ECB Meeting Comes at a Precarious Time for Markets
The recent economic data out of the euro zone is encouraging. Production, manufacturing and confidence are robust, and inflation has stabilized. That’s not to say that there aren’t risks to the downside, such as growing populism, global geopolitical tensions, and uncertainty about sustainability of the economic recovery. To insure against these risks, the European Central Bank, which has a monetary policy meeting Thursday, has the option of boosting asset purchases.
For that to happen, though, the economic outlook has to become less favorable and financial conditions would need to be inconsistent with achieving sustainable inflation. Then there is the issue of credibility. If the ECB were to increase purchases, it could signal the economic outlook is deteriorating. But if the ECB keeps the status quo, it risks seeing an unexpected shock tighten financial conditions too quickly. When political events such as elections in France and Germany impact the economy, the ECB may choose to hold off on any action until the effects are revealed, but by then it may be too late. Markets understand this credibility issue, and financial conditions have begun to tighten while real interest rates have risen. The last time this happened was in April 2010 right before the Greek debt crisis erupted.
The ECB has other options at its disposal besides asset purchases. There is forward guidance, the Outright Monetary Transactions Program, Long Term Refinance Operations and Emergency Liquidity Assistance. This arsenal should be sufficient to stave off a financial calamity. Yet, markets were still hedged for an adverse outcome from the French election by pricing in higher currency volatility and a possibility of restructuring French sovereign debt in case euroskeptic Marine Le Pen were victorious. The hedge has not been fully unwound, as seen in euro risk reversal rates (the difference between put and call volatility) that remain near levels last seen at the height of the euro crisis.

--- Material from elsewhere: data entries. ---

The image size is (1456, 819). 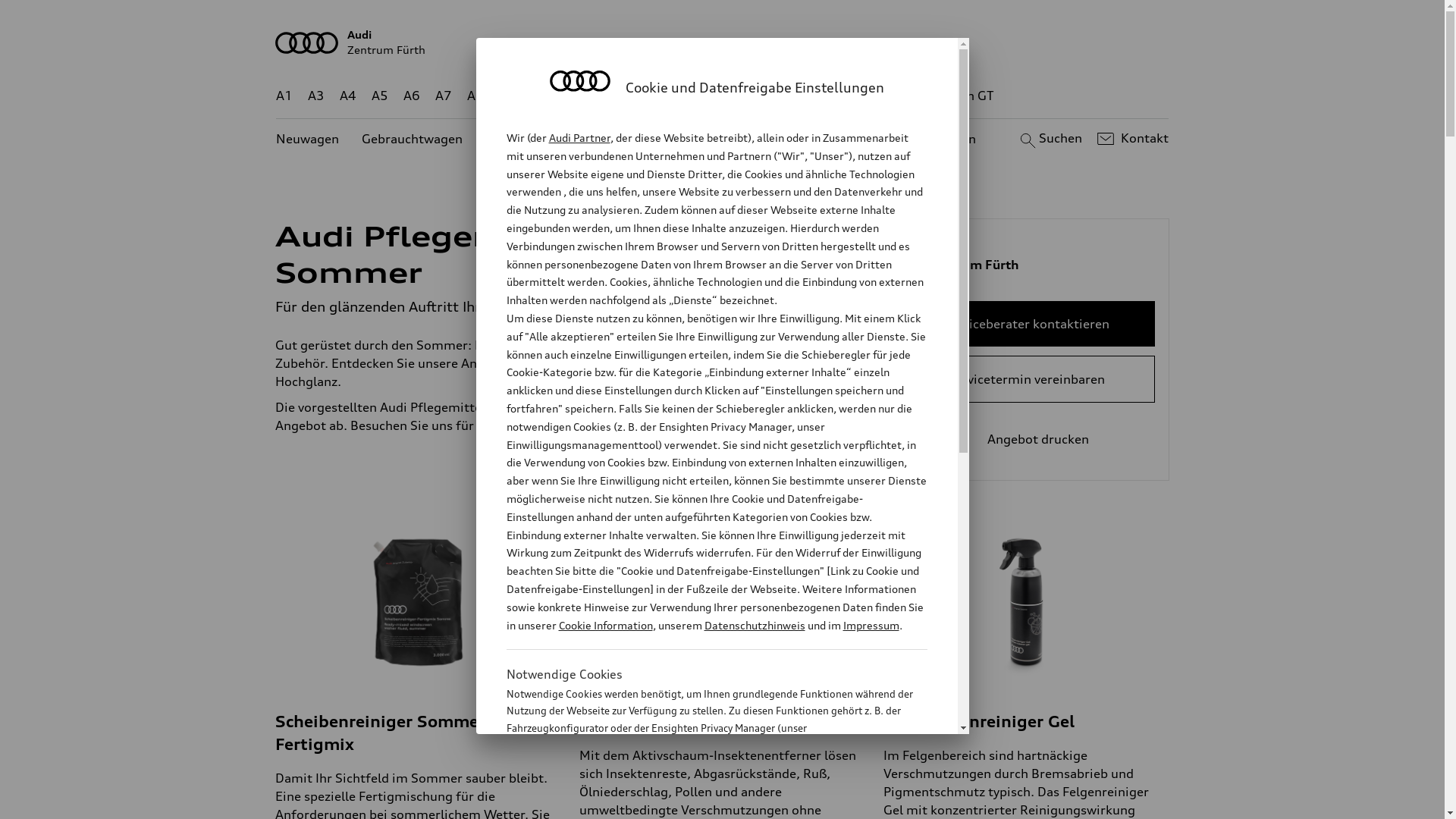 What do you see at coordinates (579, 137) in the screenshot?
I see `'Audi Partner'` at bounding box center [579, 137].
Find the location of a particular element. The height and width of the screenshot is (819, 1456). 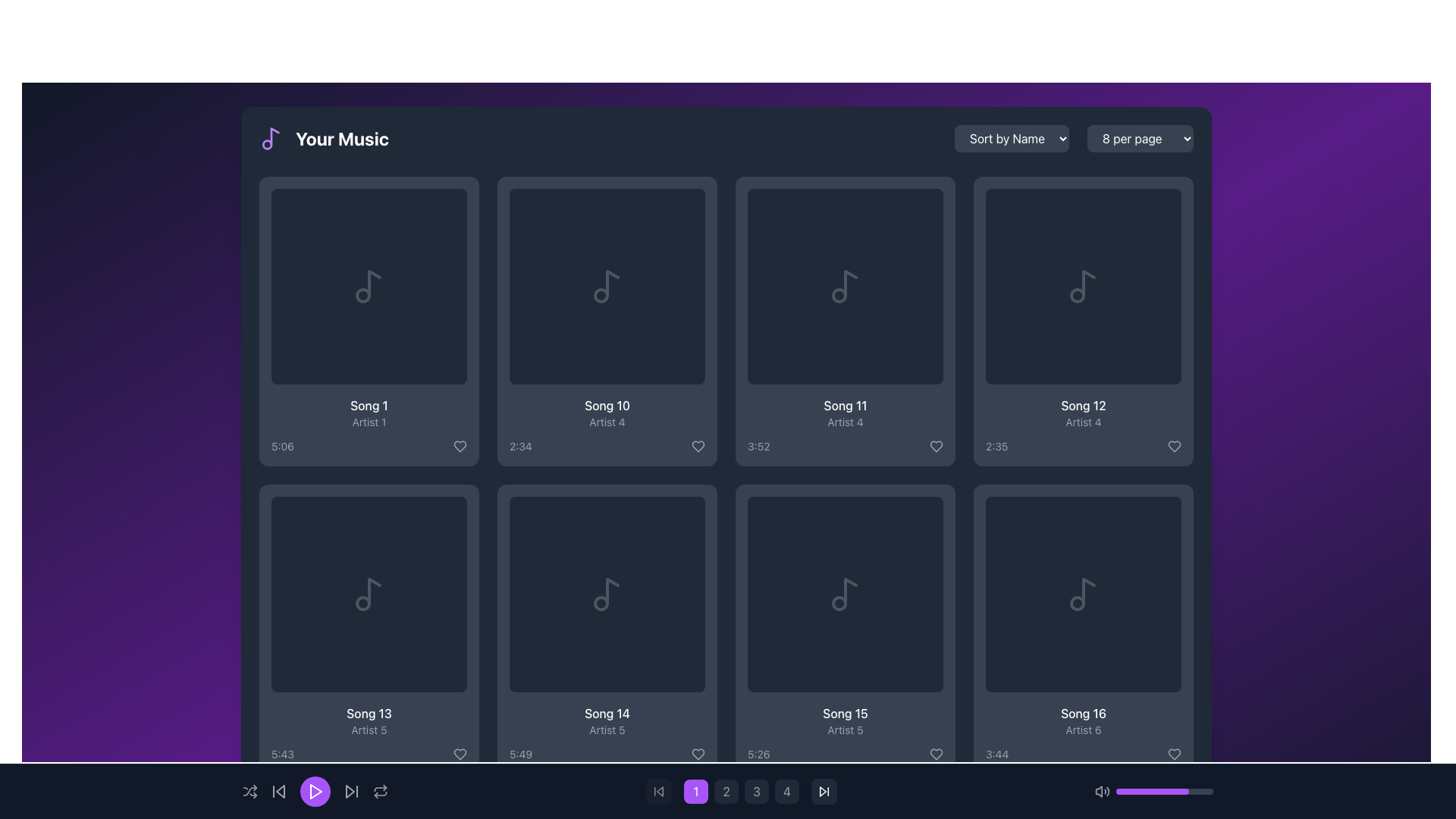

the text label that indicates the duration of 'Song 12' is located at coordinates (996, 446).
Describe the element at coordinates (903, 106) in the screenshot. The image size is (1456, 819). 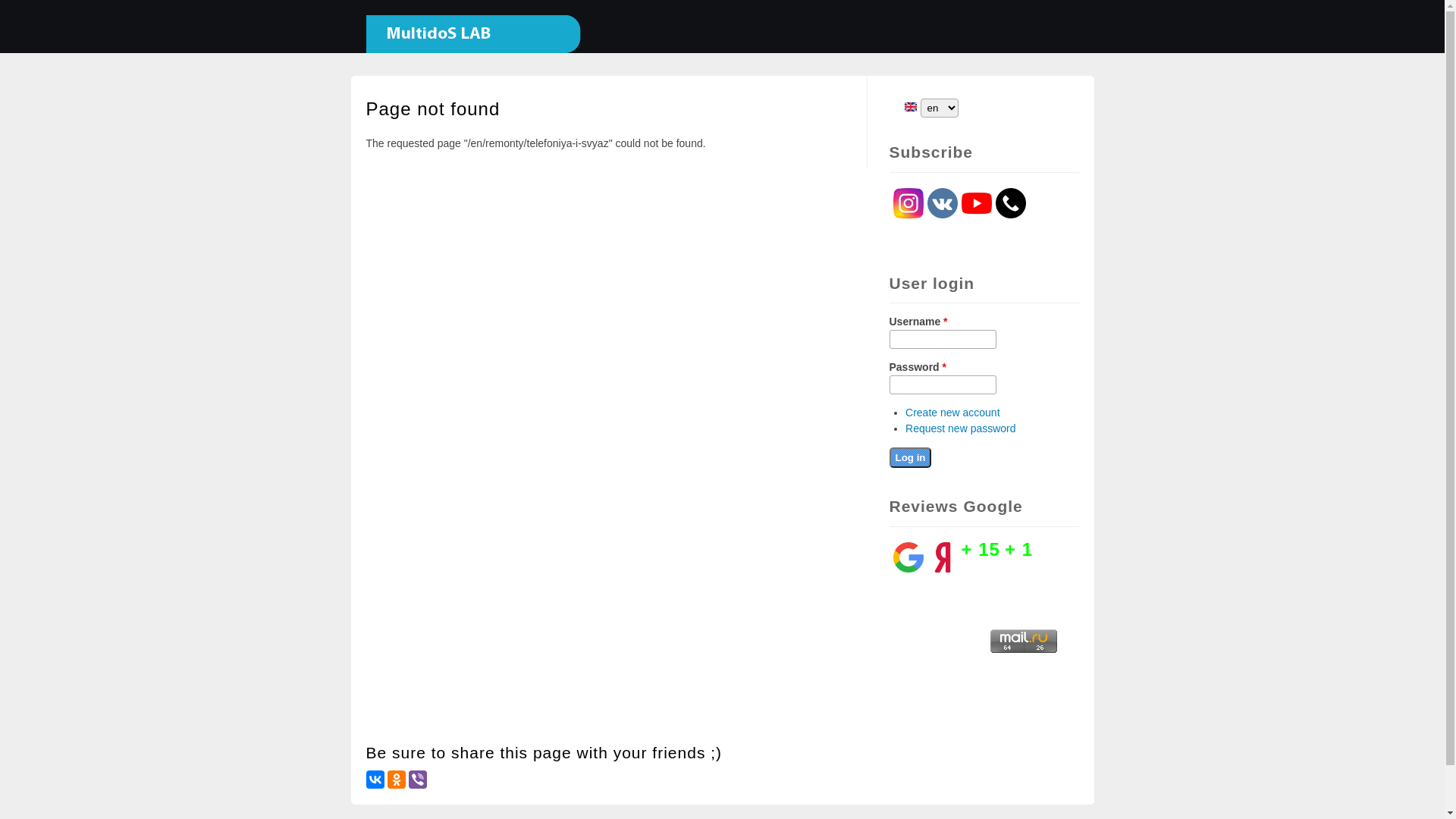
I see `'en'` at that location.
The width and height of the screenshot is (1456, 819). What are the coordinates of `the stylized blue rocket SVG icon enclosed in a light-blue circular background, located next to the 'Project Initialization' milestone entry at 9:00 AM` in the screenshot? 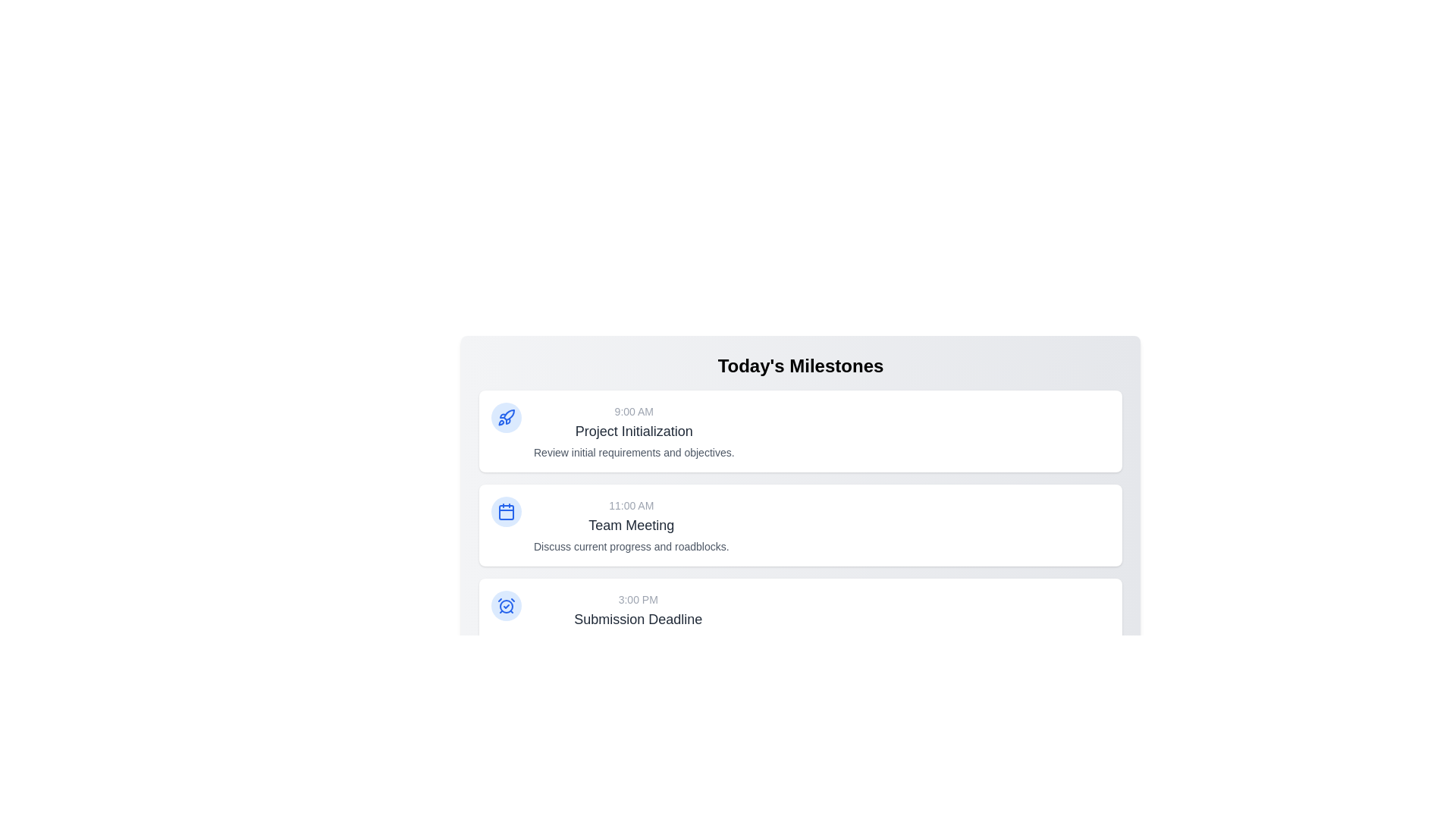 It's located at (506, 418).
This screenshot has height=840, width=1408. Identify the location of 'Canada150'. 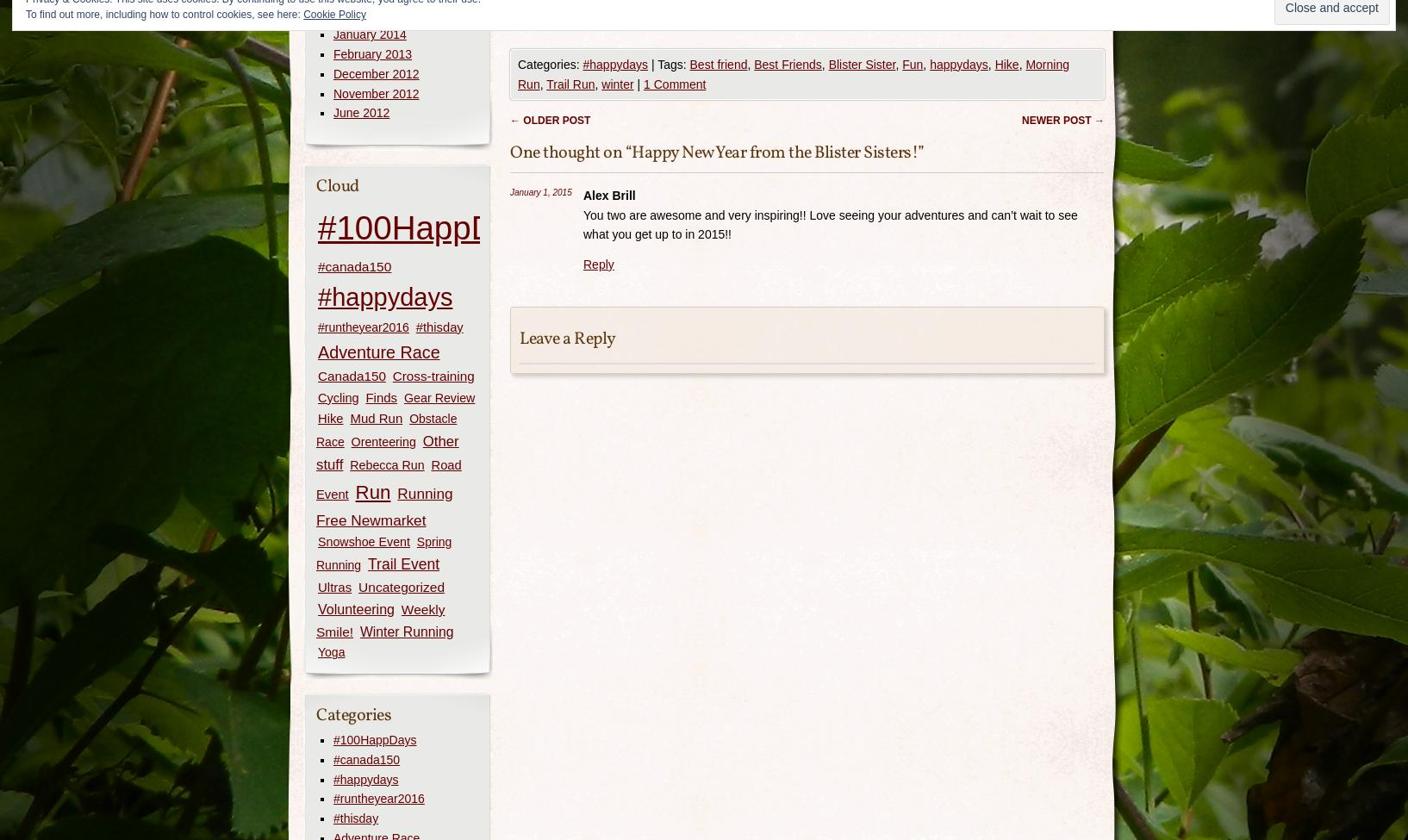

The outcome from the first round of elections suggests French polls are more reliable than what polls during the U.K.’s Brexit vote and U.S. election were indicating. On that basis, there is a near certainty that centrist candidate Emmanuel Macron will be the next French president. Markets remain cautious, however, not only of the possibility that Le Pen may still win, but also because of how the ECB may respond. That is because the economic data remains strong and should result in tighter ECB policy. Risk aversion, on the other hand, remains elevated as seen in currency risk reversals and negative German bond yields.
In a recent speech, ECB board member Benoit Coeure highlighted the dichotomy between interest rate expectations and risk aversion. On the one hand, expectations have firmed that the ECB may normalize policy based on the trajectory of the economy. On the other hand, risk aversion picked up in the aftermath of Brexit, due to rising geopolitical tensions and uncertainty about French and German elections.
Coeure pointed out that the ECB’s forward guidance consists out of two components -- one based on economic assessment and one based on action. Financial markets have priced this accordingly, whereas expectations of a hike derived from overnight rates (i.e. ECB’s policy rate) and that of economist surveys is higher than market expectations from Euribor futures. The ECB may convey a message of optimism to normalize policy, and economists agree, but markets are likely to bet the central bank will sit on its hands until election uncertainty dissipates.
Although the ECB may begin normalizing quicker once the French election passes, market expectations price in a far slower pace. That is because tapering of quantitative easing and tightening of policy is seen as clearly linked. And because the ECB has set conditions when to increase or decrease asset purchases, markets assessed that data dependent policy should for now err on the cautious side because of unpredictable election outcomes. If the ECB were to follow economist surveys, it therefore may act too soon with policy normalization. This can put the ECB’s credibility at stake, and markets are rightfully questioning this.